Secondly, isn't it impossible to create off shell particles with the usual creation operators? I mean, if you operate on vacuum with $a^{'\dagger}_{\textbf{p}}$, you get a particle whose energy momentum is $(\sqrt{|\textbf{p}|^2 + (m')^2}, \textbf{p})$, right? Here $m'$ is the constant mass, characteristic to the particular particle type.

So, what I hear everyone explaining, is this:

"Since the energy-momentum is conserved in the vertexes, the intermediate particle is clearly off shell. This, however, is not problematic, since it is a virtual particle that exists only for short period of time, and cannot be observed directly."

But why not like this:

"Since the intermediate particle is on shell, clearly the energy-momentum is not conserved in the vertexes. This, however, is not problematic, since the state, at which energy-momentum conservation is violated, exists only for a short period of time, and cannot be observed directly."?

Last edited: Mar 10, 2008
2. Mar 10, 2008

### tiny-tim

It's a trick!

The operators in $$\langle 0|a_{\textbf{k}'} a_{\textbf{p}'} a^{\dagger}_{\textbf{p}_1} a^{\dagger}_{\textbf{p}_2} a'_{\textbf{k}_1} a^{'\dagger}_{\textbf{k}_2} a_{\textbf{p}_3} a_{\textbf{p}_4} a^{\dagger}_{\textbf{k}} a^{\dagger}_{\textbf{p}}|0\rangle,$$
are all for real, not virtual, particles.

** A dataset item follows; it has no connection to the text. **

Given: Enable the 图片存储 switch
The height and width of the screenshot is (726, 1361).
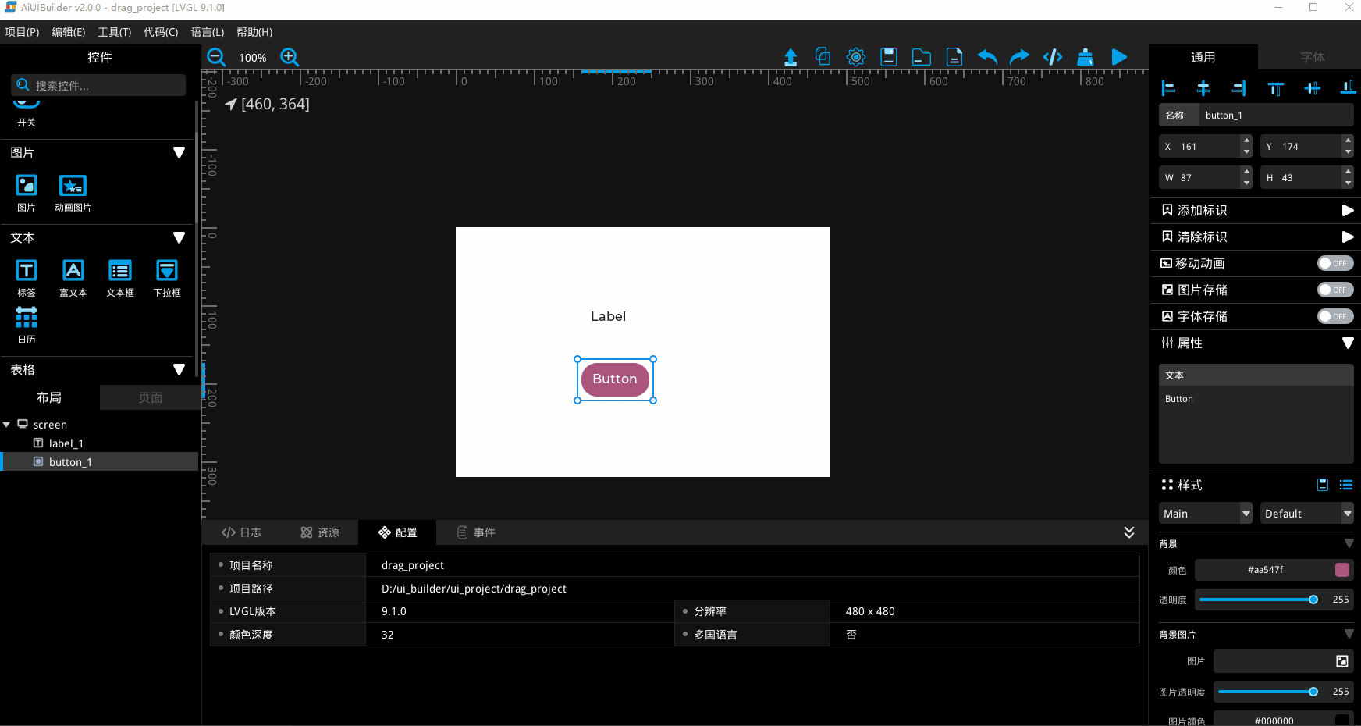Looking at the screenshot, I should tap(1334, 290).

From that, we get the position Feynman diagrams, in which the integration is over $$d^3p$$.

(The momentums in the position Feynman diagrams are still all on-shell, since they still represent real operators for real particles.)

Those integrals include a step function.

Then a Fourier trick is used to convert that step function into a fourth integral, which combined with the $$d^3p$$ gives a convenient Lorentz-friendly four-variable integral (see, for example, Weinberg QFT page 276).

The four-vectors in this, and in the associated momentum Feynman diagram, have nothing to do with the real momentums in the position diagram - they only look similar. It's a good trick, isn't it?

It is convenient to call them off-shell four-vectors, and to think of them as representing the energy-momentum of "virtual particles".